-- Aim --
Edit the records below by replacing "Screen dimensions" with "Display size" everywhere it occurs, leaving everything else unchanged.

-- Provided data --
□ □ □ □
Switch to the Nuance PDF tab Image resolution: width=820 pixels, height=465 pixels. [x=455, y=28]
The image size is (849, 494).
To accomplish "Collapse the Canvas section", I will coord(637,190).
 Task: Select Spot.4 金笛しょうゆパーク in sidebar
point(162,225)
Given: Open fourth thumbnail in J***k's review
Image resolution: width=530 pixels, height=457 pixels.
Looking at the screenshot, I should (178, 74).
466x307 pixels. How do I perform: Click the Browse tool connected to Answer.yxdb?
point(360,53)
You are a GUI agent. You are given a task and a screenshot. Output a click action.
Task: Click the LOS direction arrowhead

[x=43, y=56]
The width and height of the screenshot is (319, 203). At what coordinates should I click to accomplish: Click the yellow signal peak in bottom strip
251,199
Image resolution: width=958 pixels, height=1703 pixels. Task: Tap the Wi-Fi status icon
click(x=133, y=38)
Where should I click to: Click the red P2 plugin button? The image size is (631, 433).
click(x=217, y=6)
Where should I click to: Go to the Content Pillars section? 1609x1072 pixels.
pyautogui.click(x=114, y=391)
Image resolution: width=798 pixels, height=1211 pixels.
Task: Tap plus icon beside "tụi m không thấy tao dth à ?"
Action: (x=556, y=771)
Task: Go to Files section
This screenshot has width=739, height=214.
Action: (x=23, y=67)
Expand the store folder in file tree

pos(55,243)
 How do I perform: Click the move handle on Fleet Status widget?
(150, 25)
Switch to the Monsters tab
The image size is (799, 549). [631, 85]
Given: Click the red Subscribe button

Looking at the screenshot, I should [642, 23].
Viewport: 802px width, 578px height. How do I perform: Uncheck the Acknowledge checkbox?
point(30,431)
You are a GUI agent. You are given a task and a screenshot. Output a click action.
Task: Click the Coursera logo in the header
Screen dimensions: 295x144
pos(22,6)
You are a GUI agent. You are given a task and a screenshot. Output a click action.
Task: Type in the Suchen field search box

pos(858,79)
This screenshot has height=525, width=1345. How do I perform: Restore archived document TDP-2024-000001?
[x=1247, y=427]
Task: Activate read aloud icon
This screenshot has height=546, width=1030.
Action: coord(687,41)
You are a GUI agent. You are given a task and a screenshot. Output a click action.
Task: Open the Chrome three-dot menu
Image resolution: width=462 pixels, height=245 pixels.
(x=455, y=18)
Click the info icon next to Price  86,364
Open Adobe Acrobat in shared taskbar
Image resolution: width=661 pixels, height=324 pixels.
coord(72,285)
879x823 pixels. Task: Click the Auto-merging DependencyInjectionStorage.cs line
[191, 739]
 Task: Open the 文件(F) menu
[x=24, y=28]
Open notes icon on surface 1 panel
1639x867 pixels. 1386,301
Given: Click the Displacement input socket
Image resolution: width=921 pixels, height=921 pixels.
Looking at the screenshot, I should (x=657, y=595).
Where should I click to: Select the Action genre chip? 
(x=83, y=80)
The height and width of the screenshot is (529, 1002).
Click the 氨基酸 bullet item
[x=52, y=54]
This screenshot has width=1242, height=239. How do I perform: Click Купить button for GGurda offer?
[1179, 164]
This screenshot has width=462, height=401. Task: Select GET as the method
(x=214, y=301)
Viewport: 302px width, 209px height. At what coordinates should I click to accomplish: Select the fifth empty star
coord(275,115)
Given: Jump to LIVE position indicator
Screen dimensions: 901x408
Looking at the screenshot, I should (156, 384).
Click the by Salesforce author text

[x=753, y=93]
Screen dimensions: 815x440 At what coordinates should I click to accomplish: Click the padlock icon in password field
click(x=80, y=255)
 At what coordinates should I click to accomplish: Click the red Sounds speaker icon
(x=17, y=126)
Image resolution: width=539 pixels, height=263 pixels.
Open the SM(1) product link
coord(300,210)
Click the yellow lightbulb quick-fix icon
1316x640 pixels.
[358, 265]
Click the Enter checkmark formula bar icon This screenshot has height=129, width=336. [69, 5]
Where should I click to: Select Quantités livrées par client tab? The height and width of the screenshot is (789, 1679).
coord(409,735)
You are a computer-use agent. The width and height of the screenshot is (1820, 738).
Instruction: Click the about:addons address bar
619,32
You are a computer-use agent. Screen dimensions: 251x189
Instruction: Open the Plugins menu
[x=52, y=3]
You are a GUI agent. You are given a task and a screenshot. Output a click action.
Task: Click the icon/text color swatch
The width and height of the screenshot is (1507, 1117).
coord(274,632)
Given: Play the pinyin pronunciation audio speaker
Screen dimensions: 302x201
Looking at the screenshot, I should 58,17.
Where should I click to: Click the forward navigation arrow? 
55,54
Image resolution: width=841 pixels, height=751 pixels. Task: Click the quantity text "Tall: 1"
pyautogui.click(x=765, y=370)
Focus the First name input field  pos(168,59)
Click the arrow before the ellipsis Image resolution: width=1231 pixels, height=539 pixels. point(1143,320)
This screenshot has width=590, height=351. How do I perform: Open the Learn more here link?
□ □ □ □
-- Solution --
Switch to the Nuance PDF tab Image resolution: width=820 pixels, height=465 pixels. [x=455, y=28]
The image size is (849, 494).
To accomplish "Collapse the Canvas section", I will coord(637,190).
 Task: Select Spot.4 金笛しょうゆパーク in sidebar
point(162,225)
Given: Open fourth thumbnail in J***k's review
Image resolution: width=530 pixels, height=457 pixels.
Looking at the screenshot, I should (178, 74).
466x307 pixels. How do I perform: Click the Browse tool connected to Answer.yxdb?
point(360,53)
You are a GUI agent. You are given a task and a screenshot. Output a click action.
Task: Click the LOS direction arrowhead

[x=43, y=56]
The width and height of the screenshot is (319, 203). At what coordinates should I click to accomplish: Click the yellow signal peak in bottom strip
251,199
Image resolution: width=958 pixels, height=1703 pixels. Task: Tap the Wi-Fi status icon
click(x=133, y=38)
Where should I click to: Click the red P2 plugin button? The image size is (631, 433).
click(x=217, y=6)
Where should I click to: Go to the Content Pillars section? 1609x1072 pixels.
pyautogui.click(x=114, y=391)
Image resolution: width=798 pixels, height=1211 pixels.
Task: Tap plus icon beside "tụi m không thấy tao dth à ?"
Action: (x=556, y=771)
Task: Go to Files section
This screenshot has width=739, height=214.
Action: (x=23, y=67)
Expand the store folder in file tree

pos(55,243)
 How do I perform: Click the move handle on Fleet Status widget?
(150, 25)
Switch to the Monsters tab
The image size is (799, 549). [631, 85]
Given: Click the red Subscribe button

Looking at the screenshot, I should [642, 23].
Viewport: 802px width, 578px height. How do I perform: Uncheck the Acknowledge checkbox?
point(30,431)
You are a GUI agent. You are given a task and a screenshot. Output a click action.
Task: Click the Coursera logo in the header
Display size: 295x144
pos(22,6)
You are a GUI agent. You are given a task and a screenshot. Output a click action.
Task: Type in the Suchen field search box

pos(858,79)
This screenshot has height=525, width=1345. How do I perform: Restore archived document TDP-2024-000001?
[x=1247, y=427]
Task: Activate read aloud icon
This screenshot has height=546, width=1030.
Action: coord(687,41)
You are a GUI agent. You are given a task and a screenshot. Output a click action.
Task: Open the Chrome three-dot menu
Image resolution: width=462 pixels, height=245 pixels.
(x=455, y=18)
Click the info icon next to Price  86,364
Open Adobe Acrobat in shared taskbar
Image resolution: width=661 pixels, height=324 pixels.
coord(72,285)
879x823 pixels. Task: Click the Auto-merging DependencyInjectionStorage.cs line
[191, 739]
 Task: Open the 文件(F) menu
[x=24, y=28]
Open notes icon on surface 1 panel
1639x867 pixels. 1386,301
Given: Click the Displacement input socket
Image resolution: width=921 pixels, height=921 pixels.
Looking at the screenshot, I should (x=657, y=595).
Where should I click to: Select the Action genre chip? 
(x=83, y=80)
The height and width of the screenshot is (529, 1002).
Click the 氨基酸 bullet item
[x=52, y=54]
This screenshot has width=1242, height=239. How do I perform: Click Купить button for GGurda offer?
[1179, 164]
This screenshot has width=462, height=401. Task: Select GET as the method
(x=214, y=301)
Viewport: 302px width, 209px height. At what coordinates should I click to accomplish: Select the fifth empty star
coord(275,115)
Given: Jump to LIVE position indicator
Display size: 901x408
Looking at the screenshot, I should (156, 384).
Click the by Salesforce author text

[x=753, y=93]
Display size: 815x440 At what coordinates should I click to accomplish: Click the padlock icon in password field
click(x=80, y=255)
 At what coordinates should I click to accomplish: Click the red Sounds speaker icon
(x=17, y=126)
Image resolution: width=539 pixels, height=263 pixels.
Open the SM(1) product link
coord(300,210)
Click the yellow lightbulb quick-fix icon
1316x640 pixels.
[358, 265]
Click the Enter checkmark formula bar icon This screenshot has height=129, width=336. [69, 5]
Where should I click to: Select Quantités livrées par client tab? The height and width of the screenshot is (789, 1679).
coord(409,735)
You are a computer-use agent. The width and height of the screenshot is (1820, 738).
Instruction: Click the about:addons address bar
619,32
You are a computer-use agent. Display size: 251x189
Instruction: Open the Plugins menu
[x=52, y=3]
You are a GUI agent. You are given a task and a screenshot. Output a click action.
Task: Click the icon/text color swatch
The width and height of the screenshot is (1507, 1117).
coord(274,632)
Given: Play the pinyin pronunciation audio speaker
Display size: 302x201
Looking at the screenshot, I should 58,17.
Where should I click to: Click the forward navigation arrow? 
55,54
Image resolution: width=841 pixels, height=751 pixels. Task: Click the quantity text "Tall: 1"
pyautogui.click(x=765, y=370)
Focus the First name input field  pos(168,59)
Click the arrow before the ellipsis Image resolution: width=1231 pixels, height=539 pixels. point(1143,320)
This screenshot has width=590, height=351. How do I perform: Open the Learn more here link?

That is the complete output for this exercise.